Trump denies having stroke, says he hopes ‘things work out’ if he has heart attack

  • Adding to the confusion surrounding his health, the 74-year-old US president denied having a stroke last year – despite no one claiming he had
  • A new book excerpt does shed some light on a mystery hospital visit Trump made in November, but does not say he had a stroke
US President Donald Trump repeatedly denied during a raucous campaign rally in Pennsylvania that he suffered a stroke last year – even though it has not been reported by any major news outlets that he ever did.

Adding to the confusion surrounding the 74-year-old president’s health, Trump also told the largely mask-free crowd in the Pittsburgh suburb of Latrobe on Thursday night that he hopes he’ll survive if he were to ever suffer a heart attack.

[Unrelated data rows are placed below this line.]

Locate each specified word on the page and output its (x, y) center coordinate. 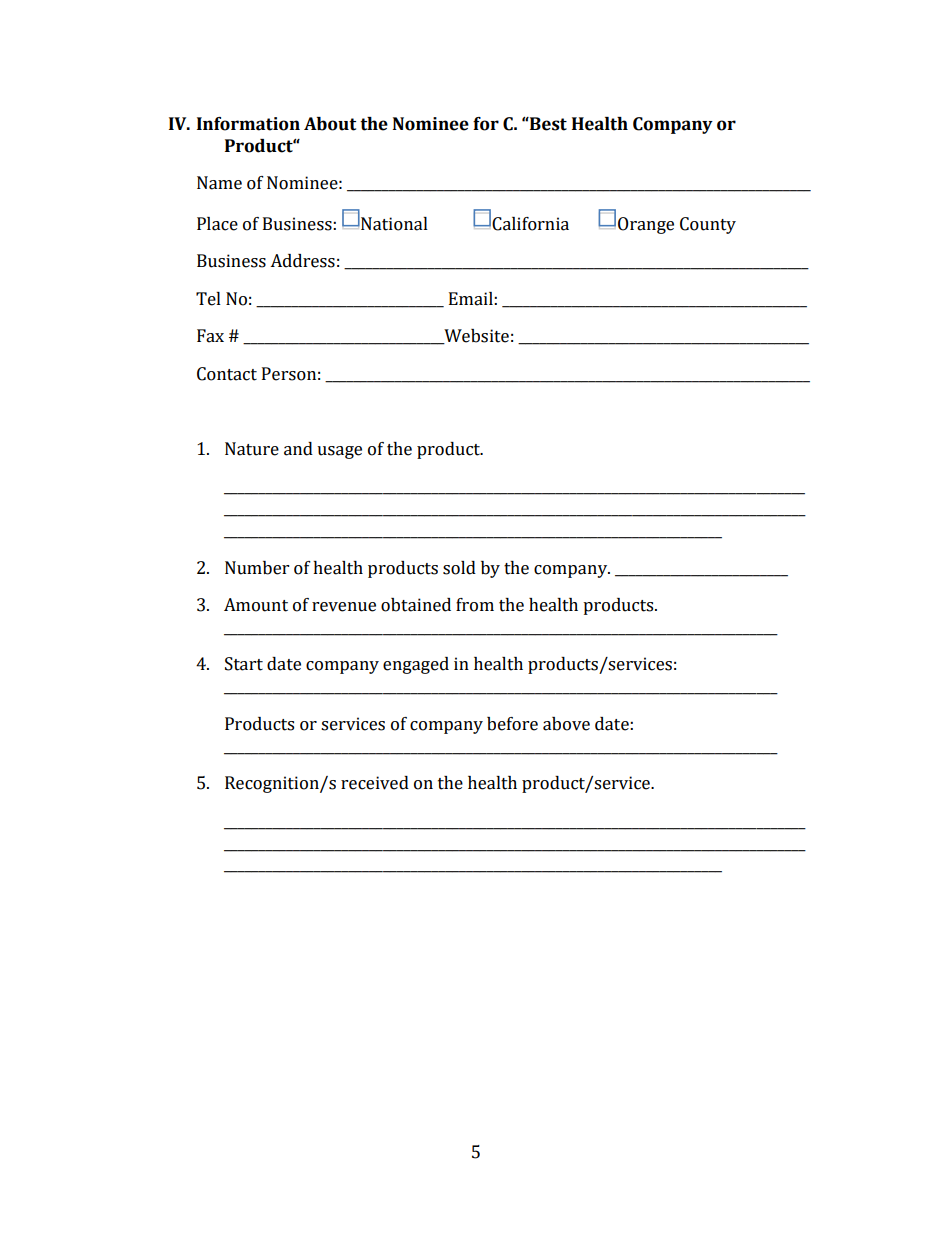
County (708, 225)
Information (248, 124)
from (475, 605)
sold (459, 568)
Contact (227, 374)
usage (339, 452)
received (375, 783)
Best (547, 124)
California (530, 224)
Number (257, 568)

“It could happen someday, OK? When it does, I hope things work out,” Trump said to roars from the audience members, who were packed close together on an airport runway.

The president’s health has come into renewed focus since an excerpt from an upcoming book revealed that Vice-President Mike Pence was told to be on standby to take over the powers of the presidency in case Trump had to undergo anaesthesia during his mysterious trip to Walter Reed Medical Centre in Maryland in November.

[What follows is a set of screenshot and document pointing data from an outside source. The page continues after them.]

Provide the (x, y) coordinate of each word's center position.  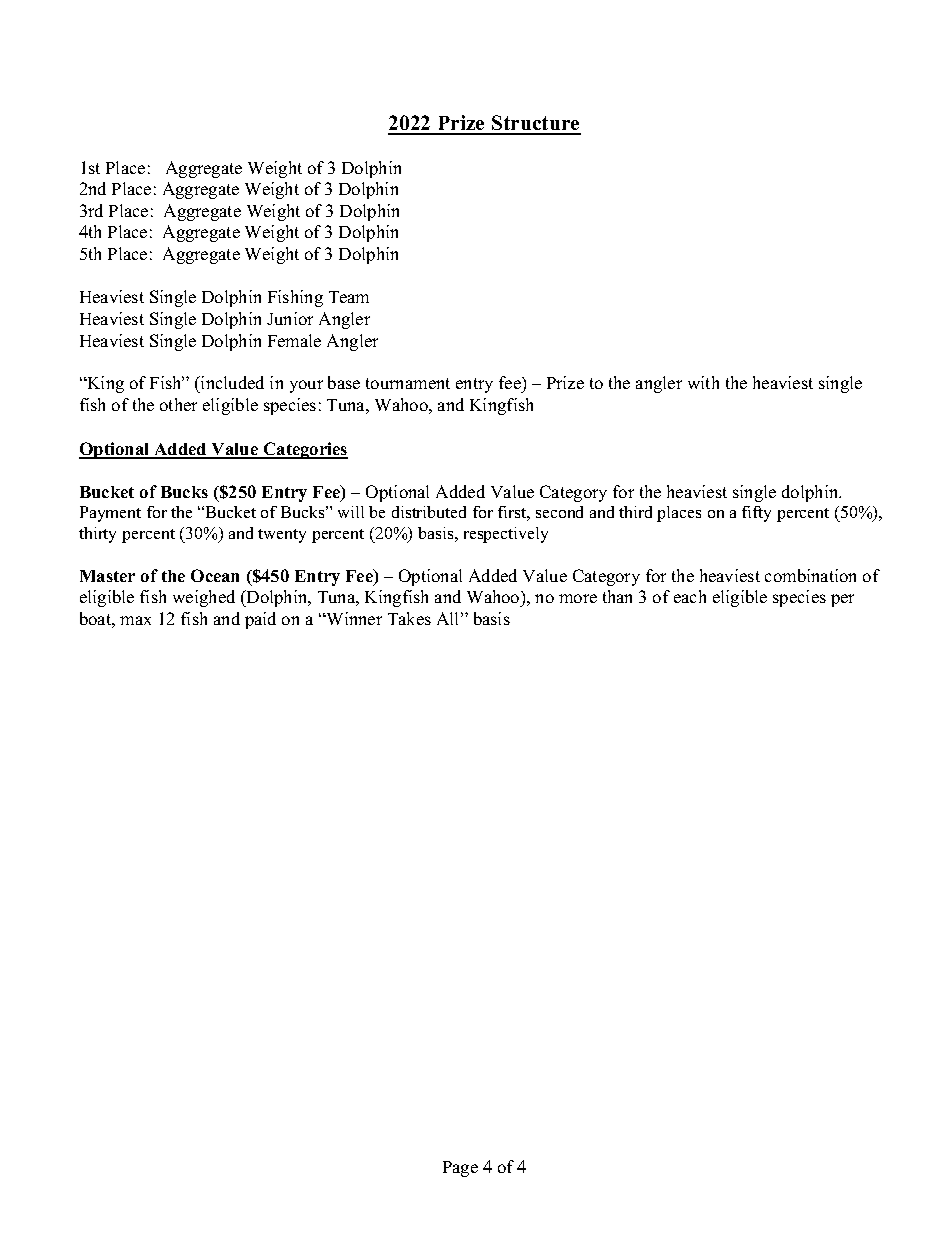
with (703, 382)
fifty (756, 514)
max (135, 620)
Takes (409, 618)
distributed (429, 512)
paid (260, 620)
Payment (110, 514)
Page (460, 1169)
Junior (290, 318)
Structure (535, 124)
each (690, 596)
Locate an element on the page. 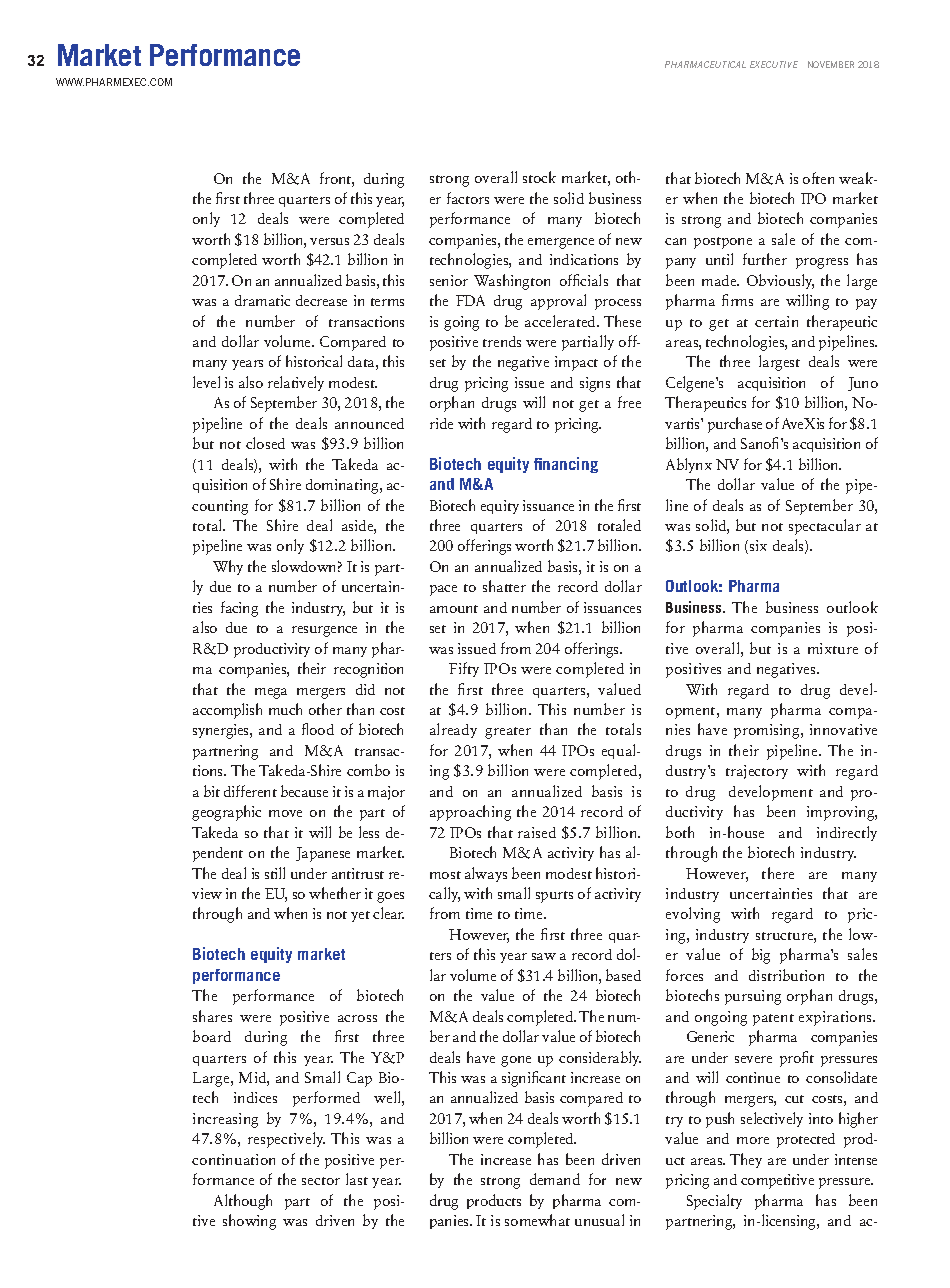 The height and width of the page is (1288, 950). resurgence is located at coordinates (324, 631).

Trump shakes hands with Dr Ronny Jackson at the Walter Reed National Military Medical Centre in Bethesda, Maryland, in 2018. Photo: AFP

The book, by New York Times reporter Michael Schmidt, does not say that Trump had suffered a stroke ahead of the hospital visit, the reason for which has never been explained by the White House.

But that has not stopped Trump from spending the past three days incorrectly claiming that the book did say so.

He kept at it during the Thursday night rally.

Trump tells supporters to try to vote twice, sparking uproar

“It’s totally false, totally false. They still go with it,” Trump said. “I don’t know much about a mini-stroke … but I assume if you have a mini-stroke, you’re not heading back to the White House, right?”

Trump is greeted by supporters after disembarking Air Force One during his Keep America Great campaign event in Latrobe. Photo: The Tribune-Democrat via AP

Trump’s Pennsylvania visit came just two months ahead of November’s presidential election. Pennsylvania is one of several key swing states that Trump and Joe Biden are expected to battle for on November 3.

Beyond his self-created health scandal, Trump – who’s trailing Biden in most general election polls – spent a large chunk of the event pushing his hardline “law and order” pitch for re-election, as the coronavirus continues to crush the US economy and kill thousands of Americans every week.

“Biden’s plan is to appease the domestic terrorists, and my plan is to arrest them and prosecute them,” Trump said, referring to protesters demonstrating against this year’s police shootings of black Americans. “That’s why the rioters are voting for Biden, and the law enforcement people … they are all voting for me.”